Task requirements —
Go through the listing and copy each line with the string "computer".

════

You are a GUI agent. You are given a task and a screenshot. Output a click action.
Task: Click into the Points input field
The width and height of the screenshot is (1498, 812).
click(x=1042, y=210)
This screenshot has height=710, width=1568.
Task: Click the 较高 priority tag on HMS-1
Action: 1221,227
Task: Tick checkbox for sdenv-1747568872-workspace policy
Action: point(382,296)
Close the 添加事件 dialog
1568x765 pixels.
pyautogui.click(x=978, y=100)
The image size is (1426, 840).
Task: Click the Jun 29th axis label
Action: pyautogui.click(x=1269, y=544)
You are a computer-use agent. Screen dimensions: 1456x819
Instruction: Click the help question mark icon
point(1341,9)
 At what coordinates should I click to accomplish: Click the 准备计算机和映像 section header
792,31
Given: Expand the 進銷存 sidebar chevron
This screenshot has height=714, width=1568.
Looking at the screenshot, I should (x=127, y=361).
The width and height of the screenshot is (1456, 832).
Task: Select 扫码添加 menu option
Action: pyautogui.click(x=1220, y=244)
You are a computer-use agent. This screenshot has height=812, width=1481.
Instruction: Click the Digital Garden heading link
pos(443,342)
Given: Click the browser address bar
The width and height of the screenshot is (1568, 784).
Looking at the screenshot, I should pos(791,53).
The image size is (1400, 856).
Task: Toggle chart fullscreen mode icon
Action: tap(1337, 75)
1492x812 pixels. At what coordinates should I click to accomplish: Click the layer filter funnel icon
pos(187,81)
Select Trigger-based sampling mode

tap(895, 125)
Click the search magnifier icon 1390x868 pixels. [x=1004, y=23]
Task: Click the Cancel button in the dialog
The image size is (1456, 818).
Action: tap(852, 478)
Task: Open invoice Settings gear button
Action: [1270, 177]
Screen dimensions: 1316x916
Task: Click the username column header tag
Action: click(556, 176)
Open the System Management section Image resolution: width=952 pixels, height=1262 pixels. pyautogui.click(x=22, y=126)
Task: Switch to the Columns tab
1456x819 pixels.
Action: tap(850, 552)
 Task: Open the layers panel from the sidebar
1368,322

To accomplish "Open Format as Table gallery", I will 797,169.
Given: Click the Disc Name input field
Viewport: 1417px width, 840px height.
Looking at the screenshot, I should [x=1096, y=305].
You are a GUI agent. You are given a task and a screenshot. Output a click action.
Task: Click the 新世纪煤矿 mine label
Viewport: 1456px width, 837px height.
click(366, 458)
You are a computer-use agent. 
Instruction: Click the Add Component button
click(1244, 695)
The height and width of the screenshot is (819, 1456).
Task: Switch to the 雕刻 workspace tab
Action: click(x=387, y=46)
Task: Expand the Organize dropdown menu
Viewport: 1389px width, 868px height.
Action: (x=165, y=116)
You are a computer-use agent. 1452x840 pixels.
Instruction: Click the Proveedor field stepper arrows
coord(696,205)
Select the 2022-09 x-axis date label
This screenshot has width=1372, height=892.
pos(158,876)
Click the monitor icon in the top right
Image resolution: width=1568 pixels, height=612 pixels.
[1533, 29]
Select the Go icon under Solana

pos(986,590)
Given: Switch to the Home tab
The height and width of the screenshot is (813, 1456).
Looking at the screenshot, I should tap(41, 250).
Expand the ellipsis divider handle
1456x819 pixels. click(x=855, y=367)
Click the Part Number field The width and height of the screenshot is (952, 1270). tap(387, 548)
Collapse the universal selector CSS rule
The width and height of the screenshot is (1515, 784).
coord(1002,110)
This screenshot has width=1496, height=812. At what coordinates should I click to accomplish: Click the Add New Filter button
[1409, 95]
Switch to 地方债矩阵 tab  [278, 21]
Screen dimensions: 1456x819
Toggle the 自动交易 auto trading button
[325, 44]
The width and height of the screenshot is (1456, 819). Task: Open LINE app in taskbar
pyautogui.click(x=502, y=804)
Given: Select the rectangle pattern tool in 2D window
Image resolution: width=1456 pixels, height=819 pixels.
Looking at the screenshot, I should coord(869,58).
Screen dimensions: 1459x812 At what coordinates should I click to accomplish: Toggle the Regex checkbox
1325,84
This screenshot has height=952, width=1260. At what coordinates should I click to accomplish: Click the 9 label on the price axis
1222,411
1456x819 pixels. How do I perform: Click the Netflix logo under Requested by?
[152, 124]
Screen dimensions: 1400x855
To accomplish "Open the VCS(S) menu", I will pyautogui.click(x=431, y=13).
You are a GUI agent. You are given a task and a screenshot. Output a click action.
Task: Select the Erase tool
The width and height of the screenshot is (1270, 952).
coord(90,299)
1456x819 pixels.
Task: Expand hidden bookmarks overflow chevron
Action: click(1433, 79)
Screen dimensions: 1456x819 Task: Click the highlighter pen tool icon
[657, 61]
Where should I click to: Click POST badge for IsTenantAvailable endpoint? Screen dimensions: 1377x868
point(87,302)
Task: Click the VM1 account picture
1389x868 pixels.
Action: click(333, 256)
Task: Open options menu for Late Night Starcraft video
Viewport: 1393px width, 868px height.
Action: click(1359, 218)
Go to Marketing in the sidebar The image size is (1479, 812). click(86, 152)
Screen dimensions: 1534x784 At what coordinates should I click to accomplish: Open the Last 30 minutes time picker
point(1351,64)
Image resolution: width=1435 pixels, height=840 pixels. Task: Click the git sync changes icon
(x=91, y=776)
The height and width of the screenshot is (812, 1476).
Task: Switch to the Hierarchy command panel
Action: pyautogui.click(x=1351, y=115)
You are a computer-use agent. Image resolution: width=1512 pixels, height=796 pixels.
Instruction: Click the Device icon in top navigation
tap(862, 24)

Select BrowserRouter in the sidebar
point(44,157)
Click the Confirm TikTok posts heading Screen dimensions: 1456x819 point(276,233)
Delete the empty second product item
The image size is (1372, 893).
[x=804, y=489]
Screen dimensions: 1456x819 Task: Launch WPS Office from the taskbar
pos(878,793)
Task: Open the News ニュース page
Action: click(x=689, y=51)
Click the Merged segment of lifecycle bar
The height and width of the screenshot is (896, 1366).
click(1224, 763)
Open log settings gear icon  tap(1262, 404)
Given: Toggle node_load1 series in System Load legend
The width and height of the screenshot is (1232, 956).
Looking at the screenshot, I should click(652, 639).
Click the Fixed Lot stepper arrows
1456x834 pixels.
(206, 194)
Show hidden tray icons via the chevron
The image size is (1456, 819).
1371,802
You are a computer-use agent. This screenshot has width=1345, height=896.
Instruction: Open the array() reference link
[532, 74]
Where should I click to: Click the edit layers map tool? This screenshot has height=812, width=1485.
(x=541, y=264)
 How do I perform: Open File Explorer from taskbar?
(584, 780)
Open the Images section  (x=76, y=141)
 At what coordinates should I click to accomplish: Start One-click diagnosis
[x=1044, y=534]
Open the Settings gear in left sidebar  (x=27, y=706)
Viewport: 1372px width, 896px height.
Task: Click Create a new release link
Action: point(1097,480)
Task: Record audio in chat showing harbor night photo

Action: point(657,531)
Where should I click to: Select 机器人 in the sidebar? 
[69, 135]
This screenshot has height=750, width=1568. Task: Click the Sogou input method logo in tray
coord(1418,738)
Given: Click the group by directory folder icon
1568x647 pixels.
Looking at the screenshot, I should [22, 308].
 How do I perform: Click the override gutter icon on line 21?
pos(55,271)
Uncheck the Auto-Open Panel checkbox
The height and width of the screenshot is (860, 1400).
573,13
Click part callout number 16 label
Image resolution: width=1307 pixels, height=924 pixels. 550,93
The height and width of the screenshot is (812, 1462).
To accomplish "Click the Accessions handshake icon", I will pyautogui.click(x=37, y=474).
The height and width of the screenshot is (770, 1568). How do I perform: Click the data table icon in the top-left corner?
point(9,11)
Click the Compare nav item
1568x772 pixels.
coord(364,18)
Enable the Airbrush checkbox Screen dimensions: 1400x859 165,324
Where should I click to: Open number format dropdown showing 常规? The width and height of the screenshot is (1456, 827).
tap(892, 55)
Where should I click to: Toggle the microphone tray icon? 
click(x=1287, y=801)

════

Expected answer —
You are a computer-use agent. Screen dimensions: 1456x819
You are a computer-use agent. This screenshot has height=812, width=1481.
You are a computer-use agent. 
You are a computer-use agent. 1452x840 pixels.
You are a computer-use agent. Image resolution: width=1512 pixels, height=796 pixels.
You are a computer-use agent. This screenshot has width=1345, height=896.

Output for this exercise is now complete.